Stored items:
* * * * * * *

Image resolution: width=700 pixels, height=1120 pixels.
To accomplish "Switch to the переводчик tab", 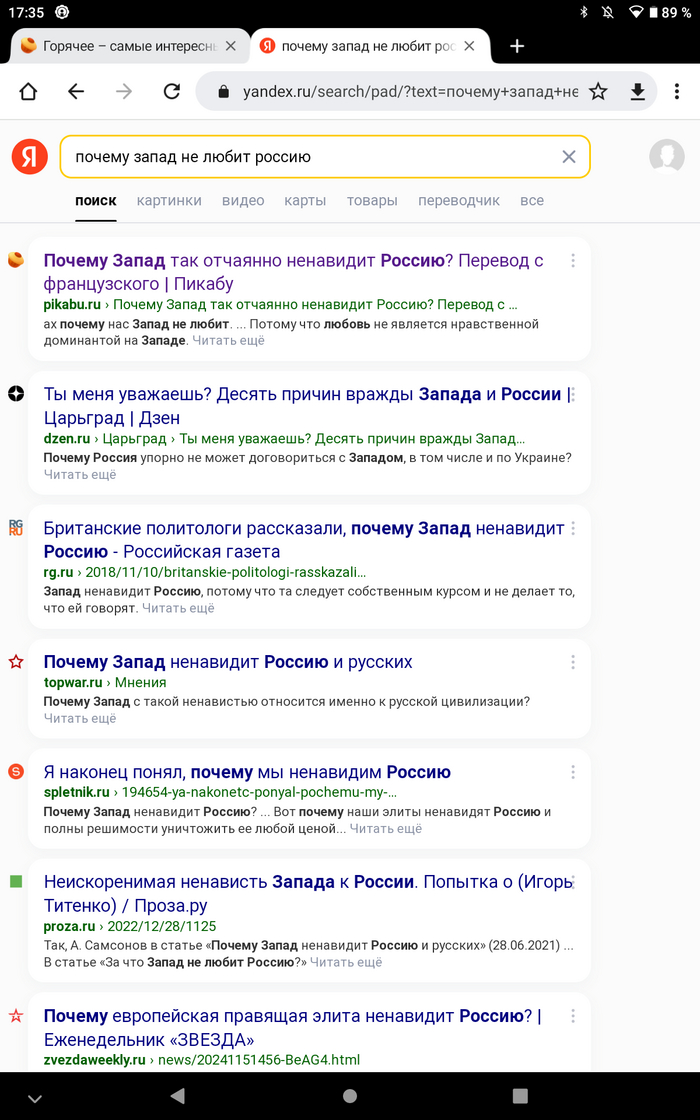I will [x=459, y=200].
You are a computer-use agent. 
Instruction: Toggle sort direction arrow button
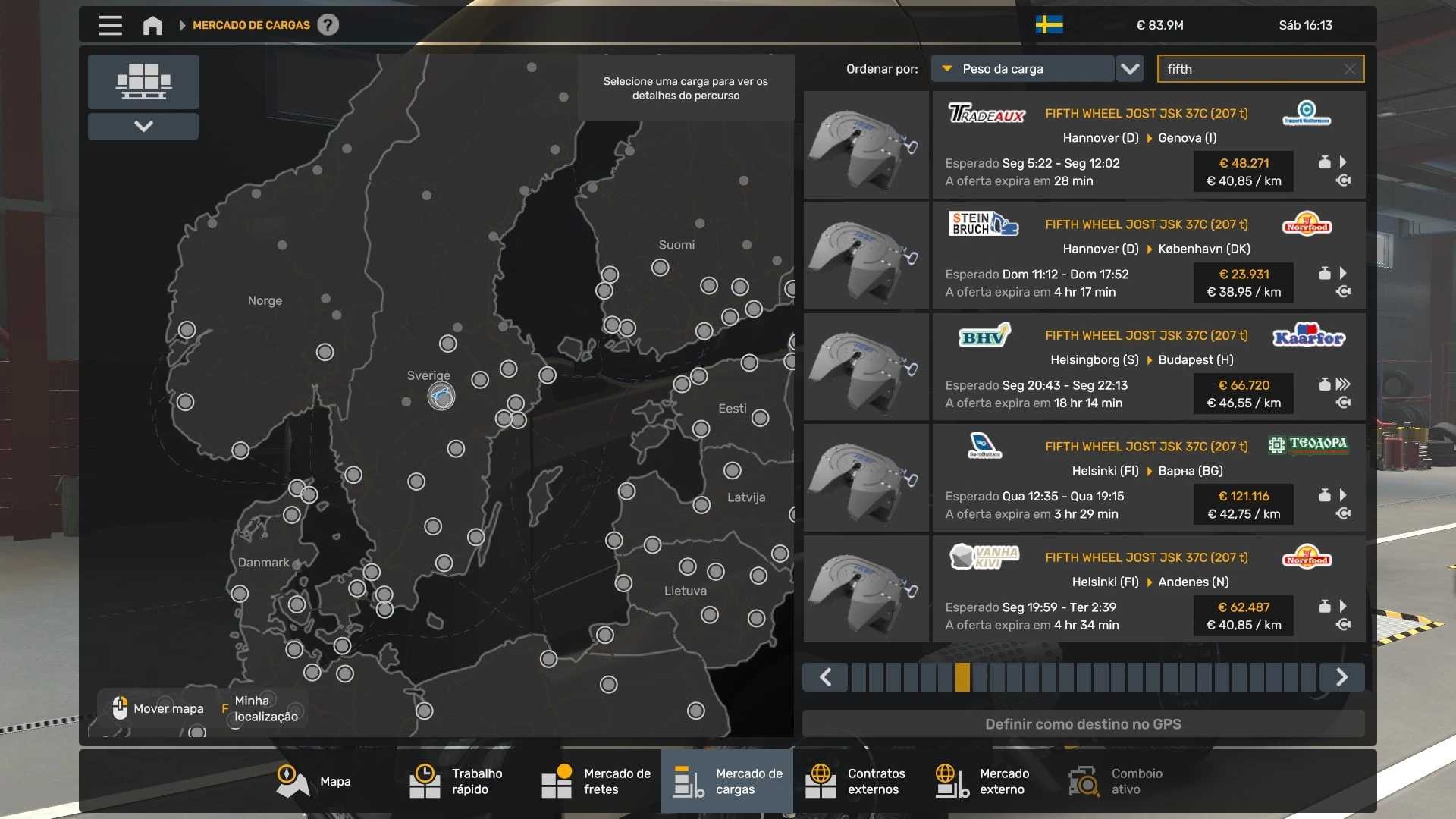pos(1130,69)
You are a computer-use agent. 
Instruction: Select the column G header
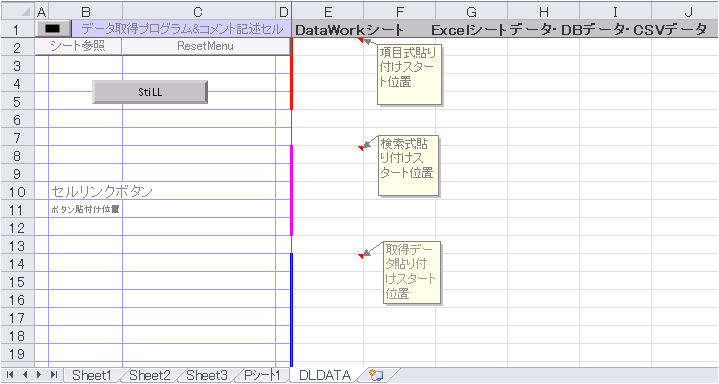(x=471, y=11)
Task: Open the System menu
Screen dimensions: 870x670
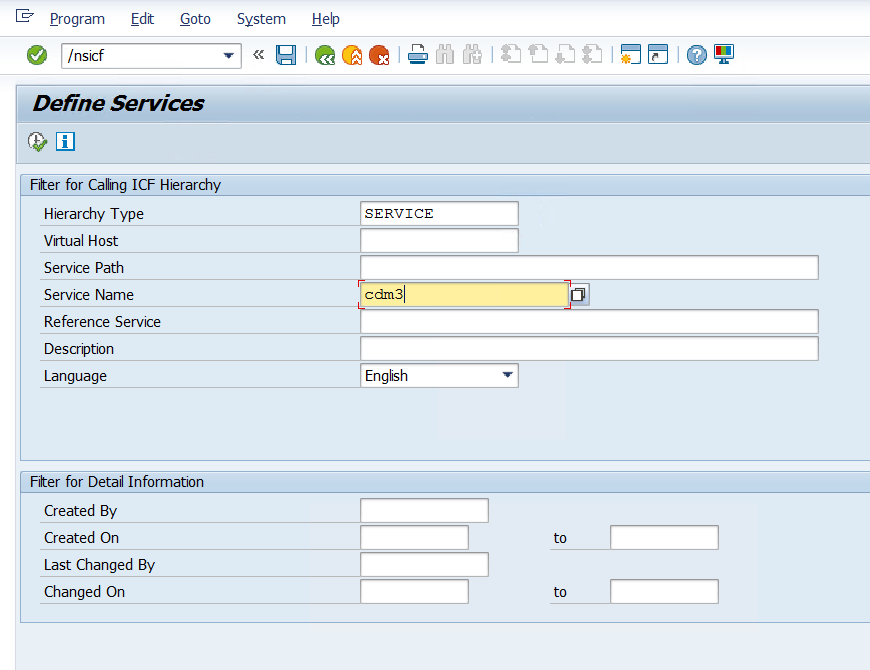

* * * * * * *

What the task requires :: Exact copies of the lines from the one containing "Instruction: Toggle sort" through the end of the records above are required, with no pictures among them.

Expected output ::
Instruction: Toggle sort direction arrow button
pos(1130,69)
You are a computer-use agent. 
Instruction: Select the column G header
(x=471, y=11)
Task: Open the System menu
Screen dimensions: 870x670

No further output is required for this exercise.